Je n'ai pas le sentiment de la piller à l'homme qui occupe son coeur, ni la culpabilité de trahir ma fiancée perdue. Nous avons passé un accord tacite à ce sujet. C'est un droit que nous nous sommes offert et ce depuis le commencement.
L'équipage est enthousiaste de ma décision de mouiller sur l'îlot.
Je regagne ma cabine et elle s'y trouve. Elle a ouvert une bouteille de Bourbon et mon verre est déjà servi.
Un regard suffit mais elle joue le jeu : "Tu as décidé de faire retirer l'Arcadia sur l'îlot ?"
Je hoche la tête. Mon corps est rompu du combat qu'il mène depuis des mois à présent.
J'observe un instant les divers reflets de l'alcool au fond de mon verre, le tournant entre mes mains gantées.
"Je suis à bout."
Et elle sait quel type de fatigue j'évoque. Elle sait lire en moi comme personne - exception faite de Mimee. Aucune terrienne, jamais, n'a su me toucher à ce point, en plein coeur, en pleine âme. Terrienne... d'adoption. Comme je le suis.
"Il me tarde d'y arriver."
Son regard en dit long. Son envie de moi en fait une lutte qui finira dans un corps-à-corps.
"Moi aussi."
L'îlot est là. Droit devant. Inutile de nous le projeter sur écran central, je l'aperçois, je le sens. Mon corps est rompu et manier la barre ne m'a jamais paru aussi difficile.
Un instant même, je pense m'effondrer mais ce n'est que passager.
Les privations en sommeil et nourriture me sont quotidiennes.
Je ne vis que des idées que le cosmos et le vide sidéral m'insufflent. Je me nourris de leur beauté effrayante. C'est une toile de maître infinie. Je me sens si las...
Je dresse l'oreille aux cris joyeux de l'équipage lorsqu'il regagne les plages artificielles de sable fin qui bordent l'intérieur de l'îlot. Je me trouve en cuisine et je daigne enfin nourrir convenablement mon estomac. Ce dernier en grogne de contentement.
Manger est pour moi une perte de temps et je suis fine bouche de surcroît. Cependant, j'ai un penchant naturel pour la nourriture consistante, me régalant surtout de céréales sous toutes leurs formes. Un appétit de survie, sans doute.

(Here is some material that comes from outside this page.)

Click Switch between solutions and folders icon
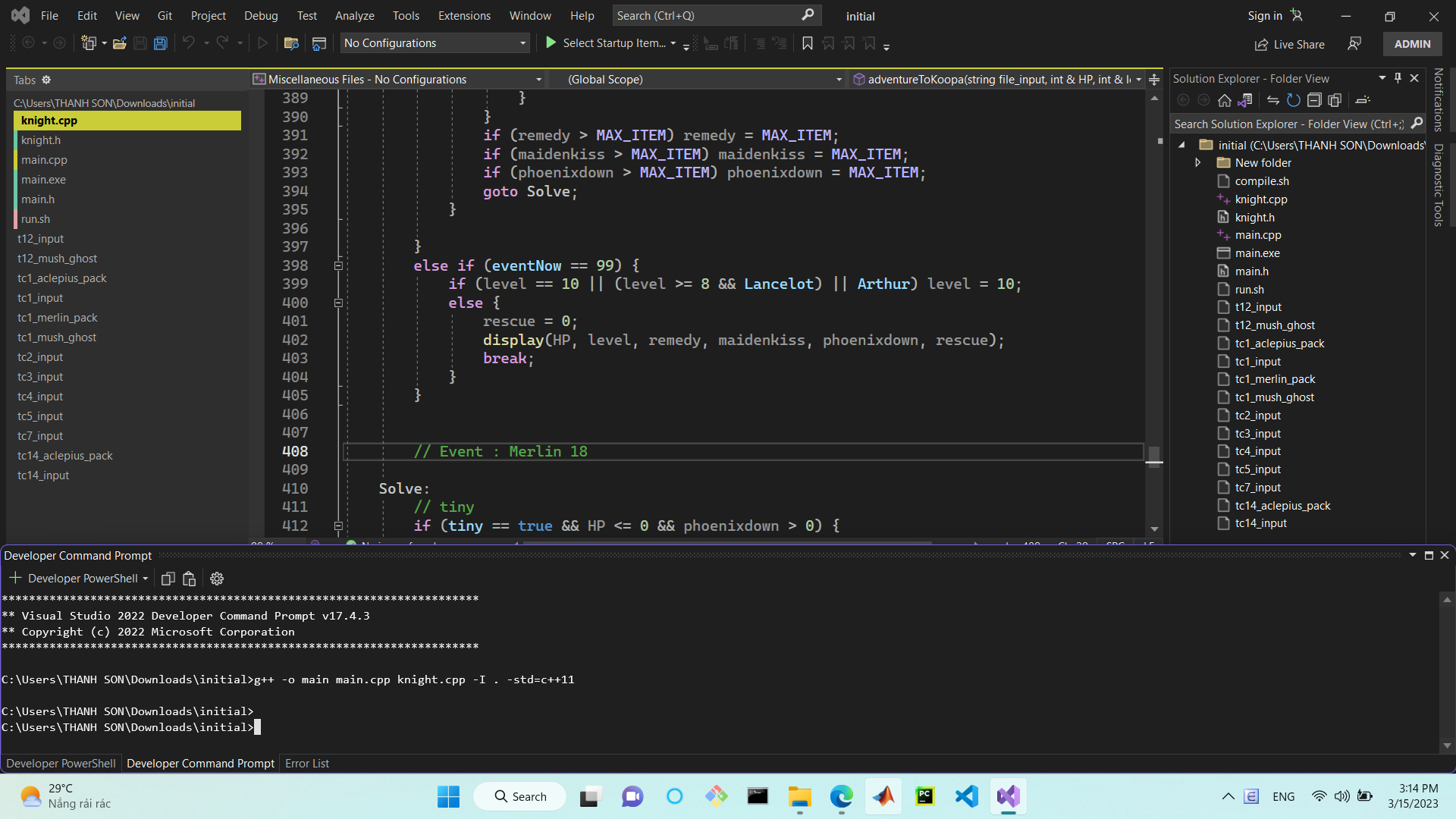point(1244,100)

"Capitaine, il faut toujours que vous profitiez de mes vacances pour vous jeter en cuisine !" C'est Masu, la cuisinière, qui râle. Elle m'arrache un sourire indulgent et coupable.
Ma cabine est habitée par sa présence et je m'y suis peu rendu ces dernier temps, préférant vaquer en salle des machines ou m'entretenir avec mon défunt ami.

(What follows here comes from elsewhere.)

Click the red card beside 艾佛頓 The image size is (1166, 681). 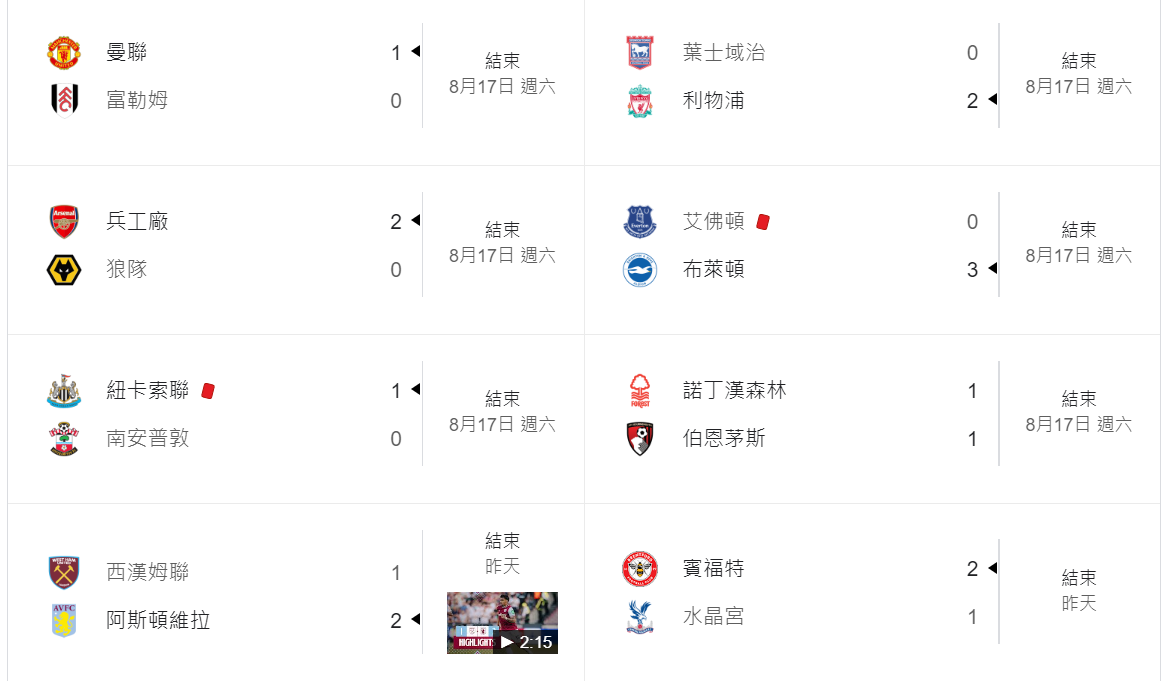click(x=763, y=222)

Jadis, nous étions si attirés l'un par l'autre que nous faisions l'amour à la va-vite dans un petit sas dont je suis le seul à posséder le code d'ouverture et de fermeture. Mais ceci nous frustrait plus que cela nous contentait et le désir reprenait le pas sur nous sitôt le sas quitté. En outre, je prenais des risques d'abandon de poste lors d'attaques, ce qui me décrédibilisait auprès de mes hommes, même si aucun n'osait ouvertement évoquer la chose.
A présent, nous luttons jusqu'au bout de nos forces avant de nous retrouver de longues heures dans ma cabine close.
Enfin, nous prenons le temps de nous jauger, de nous défaire, de nous embrasser, de nous caresser, de nous aimer. Je retrouve le goût suave de sa peau et elle dompte ma fougue. Nos joutes sont longues, pleines, joueuses, sinueuses. Nos corps s'épousent puis se repoussent afin de mieux se mélanger après. Nos cris montent, faisant taire nos soupirs.
Nous y sommes enfin.
L'attente pour mieux nous savourer l'instant d'après.